I like handplanes and I like them kept "shaving sharp" most all the time, as well as most all my other tools. In order to keep tools this way, we need to keep sharpening simple, easy and convenient or it will get put off and your work will suffer because of it. Not only that, dull tools are dangerous, as you must use more force to cut with them, and this extra force can cause bad accidents should you slip. Like not being able to stop pushing fast enough and shoving a chisel into yourself. Not fun (ask me how I know).

Wayne


----------



## Piazzak (Aug 4, 2011)

What I've found to be fastest is about 600 grit sandpaper, followed up by a Japanese natural blue stone. 
The sandpaper removes so much metal, I hardly ever have to use a grinder.


----------



## BigJim (Sep 2, 2008)

I finish honing with tooth paste on lather, the tooth paste is about 8,000 grit. I am in the process of making a sharpener using the 1/4 thick glass disk of a Work Sharp machine. I am using an old neck massager which has two shafts and turns 34 RPM which will never get the knives hot. So far I can't find the arbors so I will probably make them.


----------



## Chaincarver Steve (Jul 30, 2011)

jiju1943 said:


> I finish honing with tooth paste on lather, the tooth paste is about 8,000 grit. I am in the process of making a sharpener using the 1/4 thick glass disk of a Work Sharp machine. I am using an old neck massager which has two shafts and turns 34 RPM which will never get the knives hot. So far I can't find the arbors so I will probably make them.


Aw man, get you some buffing and/or polishing compound. Toothpaste is a nasty mess.


----------



## BigJim (Sep 2, 2008)

Chaincarver Steve said:


> Aw man, get you some buffing and/or polishing compound. Toothpaste is a nasty mess.


I got the polishing compound but the tooth paste is finer. You are right about it being a mess so I let it dry before I use it on my blades.:smile:

I plan to get the diamond paste one day soon, I hope, that stuff cuts quick and will last a looooong time.


----------



## Devildog (Apr 20, 2008)

@chaincarver steve

are you serious about the frosted glass as a sharpener? how do you go about it? is this more of a honing thing, or can you really sharpen?

enquiring minds (with dull planer blades) want to know!


----------



## Chaincarver Steve (Jul 30, 2011)

Devildog said:


> @chaincarver steve
> 
> are you serious about the frosted glass as a sharpener? how do you go about it? is this more of a honing thing, or can you really sharpen?
> 
> enquiring minds (with dull planer blades) want to know!


I am absolutely serious. Depending on the coarseness of the texturing ("frosting") you can sharpen or home. I use textured glass rods out of high pressure sodium light bulbs to sharpen and hone (different "grits") my whittling knives. Then I buff/deburr with a leather strop and polishing compound. And have done so for 20+ years.

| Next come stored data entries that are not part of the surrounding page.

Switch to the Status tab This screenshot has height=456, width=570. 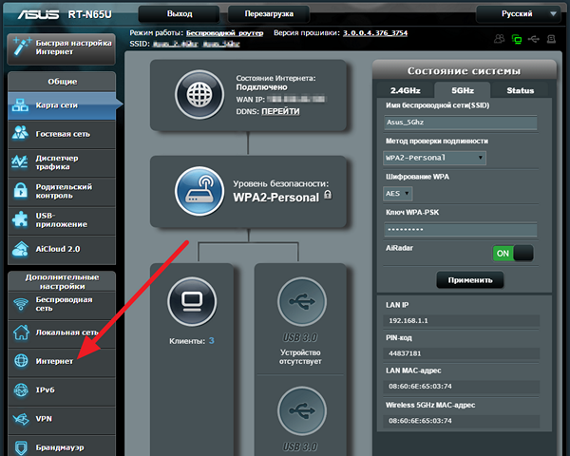point(520,91)
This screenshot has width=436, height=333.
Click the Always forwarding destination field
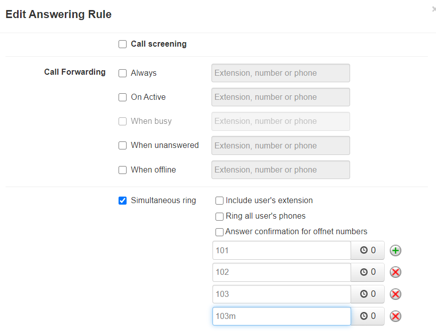[x=280, y=73]
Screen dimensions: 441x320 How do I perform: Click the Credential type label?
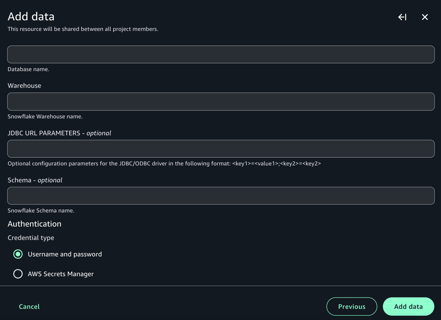point(31,237)
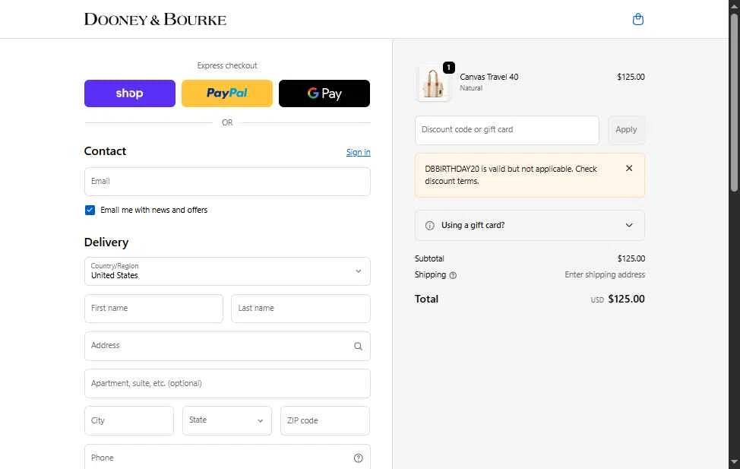Click the Canvas Travel 40 product thumbnail
The height and width of the screenshot is (469, 740).
pyautogui.click(x=434, y=83)
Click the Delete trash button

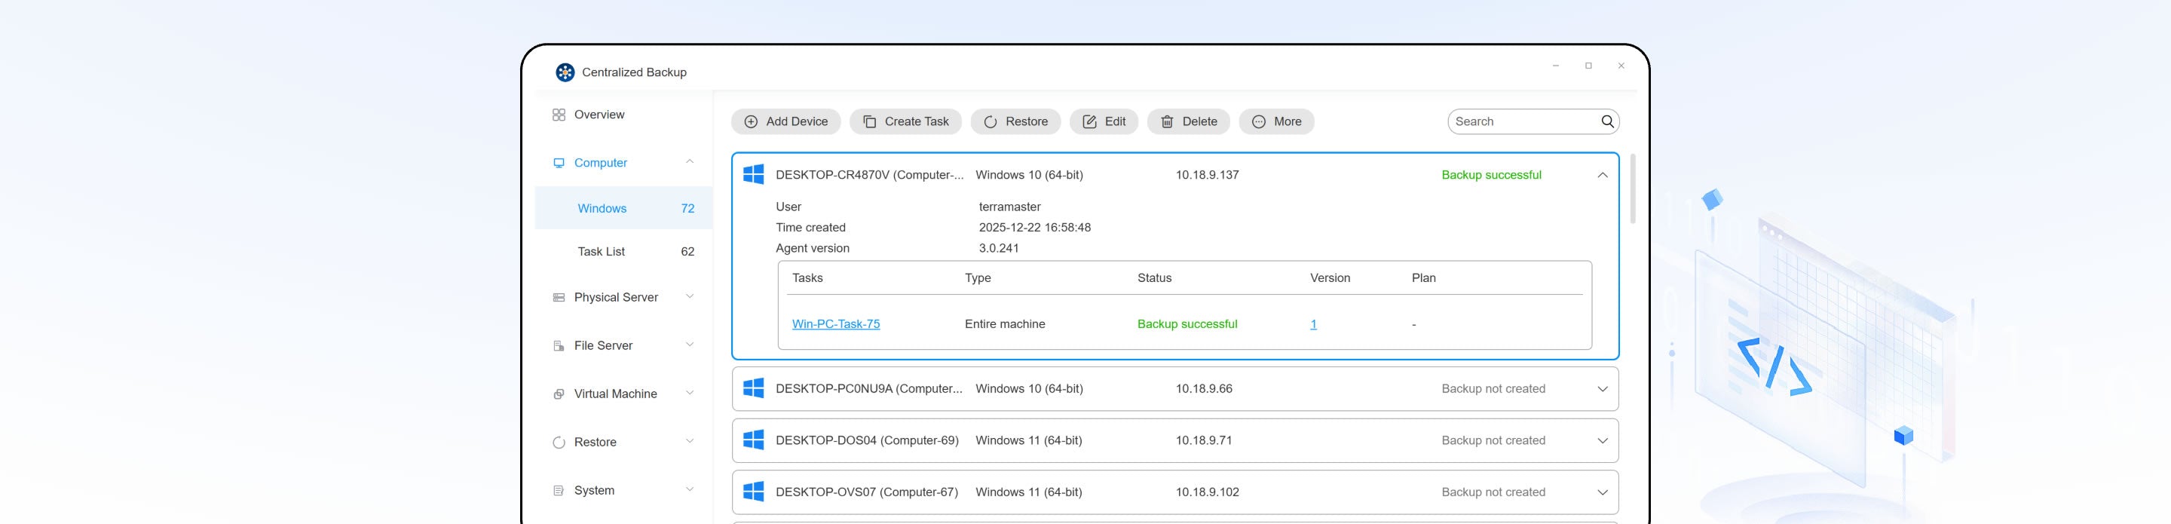click(x=1188, y=121)
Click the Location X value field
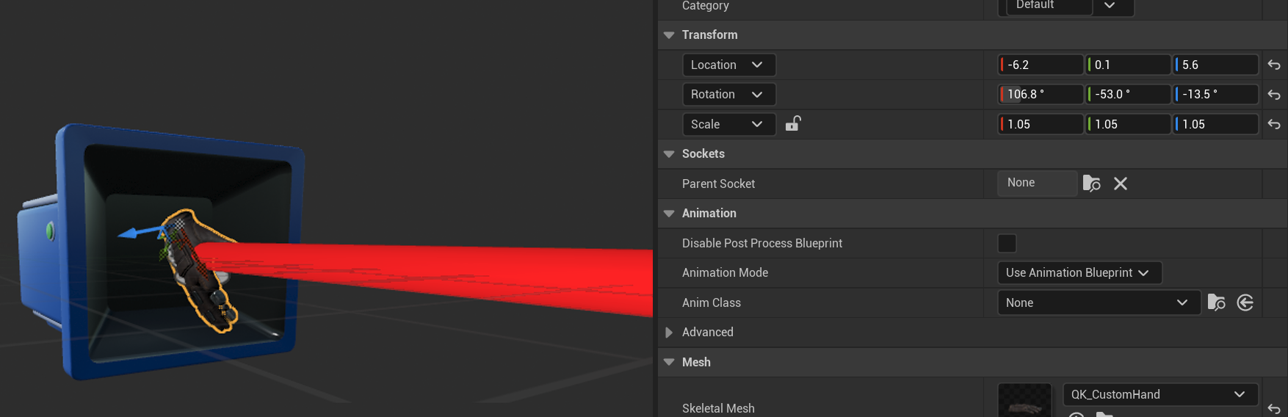The height and width of the screenshot is (417, 1288). coord(1042,65)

You could also use a frosted glass candle holder, such as this:










or something like this (providing the bottom is flat)...

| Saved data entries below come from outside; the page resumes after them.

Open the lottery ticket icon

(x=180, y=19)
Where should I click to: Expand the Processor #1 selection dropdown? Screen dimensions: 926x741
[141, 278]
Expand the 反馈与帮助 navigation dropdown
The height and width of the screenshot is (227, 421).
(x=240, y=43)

HOWEVER, for sharpening planer knives, you'll obviously need something bigger and flatter. I don't know a specific source, but I'd think any glass business could supply it or point you in the right direction. And any glass company that etches glasses can do it for you. A harder, heat resistant glass (such as quartz glass) would be best, in a perfect world, but not necessary. Not for its heat resistant but for its hardness.

Just keep in mind that you want either sand blasted or acid etched texturing, and NOT a molded texture.

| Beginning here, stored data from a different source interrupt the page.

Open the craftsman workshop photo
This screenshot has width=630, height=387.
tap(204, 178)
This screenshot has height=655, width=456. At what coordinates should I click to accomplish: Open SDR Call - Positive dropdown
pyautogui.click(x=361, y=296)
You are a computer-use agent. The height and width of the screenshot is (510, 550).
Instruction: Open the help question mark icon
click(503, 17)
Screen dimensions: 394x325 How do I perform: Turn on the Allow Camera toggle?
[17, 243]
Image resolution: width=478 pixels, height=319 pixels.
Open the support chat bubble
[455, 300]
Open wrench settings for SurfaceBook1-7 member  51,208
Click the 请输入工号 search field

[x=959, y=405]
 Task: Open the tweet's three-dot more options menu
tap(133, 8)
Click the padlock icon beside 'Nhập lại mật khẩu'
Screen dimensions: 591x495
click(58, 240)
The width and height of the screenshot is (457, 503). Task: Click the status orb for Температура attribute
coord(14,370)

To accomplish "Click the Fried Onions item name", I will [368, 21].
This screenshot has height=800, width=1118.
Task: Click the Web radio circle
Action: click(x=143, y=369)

But yeah, you'll be blown away at how well glass will sharpen and/or hone knives. Plus, it's much more resistant to cupping and scalloping like a natural stone will do over time.


----------



## firemedic (Dec 26, 2010)

Steve, that's pretty wild... Never considered it though it does make sense. That's why I hang around here! Always learning something new!

~tom ...it's better to remain silent and be thought a fool than to open one's mouth and remove all doubt...


----------



## BigJim (Sep 2, 2008)

Steve, that is a great idea, what kind of light do they use those type bulbs in? I will be looking for some sandblasted glass also. I have been planning to go by a glass company to pick up a small piece of thick plate glass anyway, I will check to see if they have any frosted while I am there. I appreciate the information.


----------



## Chaincarver Steve (Jul 30, 2011)

firemedic said:


> Steve, that's pretty wild... Never considered it though it does make sense. That's why I hang around here! Always learning something new!
> 
> ~tom ...it's better to remain silent and be thought a fool than to open one's mouth and remove all doubt...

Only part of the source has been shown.